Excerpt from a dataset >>
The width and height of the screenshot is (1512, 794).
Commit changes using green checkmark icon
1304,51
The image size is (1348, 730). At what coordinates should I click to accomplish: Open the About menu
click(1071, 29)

Task details >>
Copy out the data above word for word, line by line.

Expected output >>
The width and height of the screenshot is (1512, 794).
Commit changes using green checkmark icon
1304,51
The image size is (1348, 730). At what coordinates should I click to accomplish: Open the About menu
click(1071, 29)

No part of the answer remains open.